##### Input rows

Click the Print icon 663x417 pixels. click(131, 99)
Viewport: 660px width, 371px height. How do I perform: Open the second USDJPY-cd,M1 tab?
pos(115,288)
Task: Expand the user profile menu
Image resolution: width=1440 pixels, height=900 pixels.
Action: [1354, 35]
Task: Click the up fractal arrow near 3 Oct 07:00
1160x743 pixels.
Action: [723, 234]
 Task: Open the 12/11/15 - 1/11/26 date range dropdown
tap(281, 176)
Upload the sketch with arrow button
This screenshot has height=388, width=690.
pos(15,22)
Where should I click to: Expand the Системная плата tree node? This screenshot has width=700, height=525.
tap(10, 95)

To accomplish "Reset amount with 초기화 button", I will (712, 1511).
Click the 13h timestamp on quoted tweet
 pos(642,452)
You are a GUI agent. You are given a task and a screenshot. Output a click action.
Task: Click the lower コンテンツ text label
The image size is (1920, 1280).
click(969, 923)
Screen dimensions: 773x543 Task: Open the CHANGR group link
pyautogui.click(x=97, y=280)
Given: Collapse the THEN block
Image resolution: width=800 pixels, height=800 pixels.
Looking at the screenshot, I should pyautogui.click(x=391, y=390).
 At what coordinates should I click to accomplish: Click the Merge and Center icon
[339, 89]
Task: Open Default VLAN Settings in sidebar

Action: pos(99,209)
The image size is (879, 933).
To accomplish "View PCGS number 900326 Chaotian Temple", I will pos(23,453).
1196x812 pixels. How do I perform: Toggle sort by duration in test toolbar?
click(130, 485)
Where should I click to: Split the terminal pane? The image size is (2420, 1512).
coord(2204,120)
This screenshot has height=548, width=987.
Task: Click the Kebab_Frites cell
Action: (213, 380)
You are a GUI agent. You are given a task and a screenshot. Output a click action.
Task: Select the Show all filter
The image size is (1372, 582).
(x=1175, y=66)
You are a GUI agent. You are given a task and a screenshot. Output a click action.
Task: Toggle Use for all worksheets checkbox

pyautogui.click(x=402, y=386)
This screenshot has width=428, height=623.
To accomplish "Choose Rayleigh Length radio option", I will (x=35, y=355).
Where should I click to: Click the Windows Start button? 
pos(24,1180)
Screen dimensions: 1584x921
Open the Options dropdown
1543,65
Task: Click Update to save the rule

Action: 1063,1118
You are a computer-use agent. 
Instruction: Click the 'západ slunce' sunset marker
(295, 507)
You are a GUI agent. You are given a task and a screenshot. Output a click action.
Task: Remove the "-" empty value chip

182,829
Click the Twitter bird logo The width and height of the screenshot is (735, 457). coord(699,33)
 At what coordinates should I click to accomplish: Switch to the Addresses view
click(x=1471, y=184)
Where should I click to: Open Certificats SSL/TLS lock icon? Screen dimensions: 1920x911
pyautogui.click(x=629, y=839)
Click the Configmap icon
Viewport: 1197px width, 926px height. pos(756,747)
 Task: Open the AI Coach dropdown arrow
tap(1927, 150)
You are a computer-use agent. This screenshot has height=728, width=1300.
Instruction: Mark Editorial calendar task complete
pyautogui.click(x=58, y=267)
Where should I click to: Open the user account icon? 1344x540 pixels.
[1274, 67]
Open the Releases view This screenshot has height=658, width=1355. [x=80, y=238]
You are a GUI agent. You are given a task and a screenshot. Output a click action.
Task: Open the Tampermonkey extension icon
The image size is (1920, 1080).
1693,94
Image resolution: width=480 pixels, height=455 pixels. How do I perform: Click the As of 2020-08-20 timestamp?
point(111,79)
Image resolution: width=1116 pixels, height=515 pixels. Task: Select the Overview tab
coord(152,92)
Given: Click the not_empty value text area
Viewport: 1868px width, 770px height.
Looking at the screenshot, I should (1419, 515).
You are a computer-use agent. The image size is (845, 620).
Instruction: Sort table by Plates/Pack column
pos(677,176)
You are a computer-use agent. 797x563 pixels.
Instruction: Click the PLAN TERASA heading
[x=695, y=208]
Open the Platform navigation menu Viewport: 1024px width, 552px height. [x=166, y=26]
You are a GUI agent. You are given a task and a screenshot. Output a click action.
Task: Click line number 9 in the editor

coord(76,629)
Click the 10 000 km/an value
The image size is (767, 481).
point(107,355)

##########

- What the task requires -
Rewrite the stretch of items from the beginning through the line containing "tap(281, 176)" as a numbered list, omitting any blank lines.

- Task solution -
1. Click the Print icon 663x417 pixels. click(131, 99)
2. Viewport: 660px width, 371px height. How do I perform: Open the second USDJPY-cd,M1 tab?
3. pos(115,288)
4. Task: Expand the user profile menu
5. Image resolution: width=1440 pixels, height=900 pixels.
6. Action: [1354, 35]
7. Task: Click the up fractal arrow near 3 Oct 07:00
8. 1160x743 pixels.
9. Action: [723, 234]
10.  Task: Open the 12/11/15 - 1/11/26 date range dropdown
11. tap(281, 176)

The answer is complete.